In one way, the Blackhawks were fine with getting a point out of this one. On the other hand, it was more overtime/frustration.
Brandon Saad tied the game with his power-play goal just 63 seconds after the Sharks took the lead, but San Jose connected on all three of their shootout attempts en route to a 2-1 victory over Chicago at SAP Center. The Blackhawks, who now have 80 points this season, retain second place in the Western Conference.
Corey Crawford was great in regulation and overtime, stopping 38 of 39 shots. But all three Sharks shooters — Joe Pavelski, Patrick Marleau and Joe Thornton — bested him in the shootout. Marleau’s shot, which beat Crawford five-hole, proved to be the winner.
The Blackhawks will take the point, considering Crawford’s work through 65 minutes and their struggles to break free from the Sharks. At the same time, going 5-14 in overtimes/shootouts this season is frustrating.
“We’ve got to try to find a way. My not making a save in the shootout doesn’t give you a chance to win,” Crawford said. “It’s a tough loss again. We played well. They’re a good team in this building, We definitely had a chance again to win tonight; we had a couple chances late to win the game. We’ve got to figure it out in the shootout.”
The Sharks entered tonight’s game having just one goal in their last three contests.
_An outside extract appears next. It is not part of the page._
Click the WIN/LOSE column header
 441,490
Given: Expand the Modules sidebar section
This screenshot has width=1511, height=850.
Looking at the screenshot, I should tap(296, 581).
Pavelski broke that trend early in the third period, when his short-handed goal gave the Sharks a 1-0 advantage. But they had that lead for a mere 63 seconds, as Saad scored a power-play goal to tie it.
“To give up a goal on the power play is something you don’t wan to do,” Saad said. “For us to regroup and get one to tie it up, that was big for our team.”
Coach Joel Quenneville said it was a “huge” goal.
“You give up a shorthanded goal in a 0-0 game in the third, you’ll take a point,” he said. “Scoring (on the power play) got us right back into it; we didn’t give them a chance to enjoy the lead.”
No, the Blackhawks took away the Sharks’ edge in the third period. They just couldn’t stop them in the shootout. The Blackhawks didn’t sulk over this one they have some other recent losses, mainly because it was an intense, space-free contest throughout. But those overtime/shootout losses are piling up nonetheless, and the Blackhawks need more “Ws” out of them.
“Time and space was nonexistent at the top. You had to be smart or (the puck) would end up in the back of your net,” Kris Versteeg said. “Both teams seemed to play a pretty solid game. When it comes down to the shootout, you never know what’s going to happen. For whatever reason, it hasn’t been going our way.”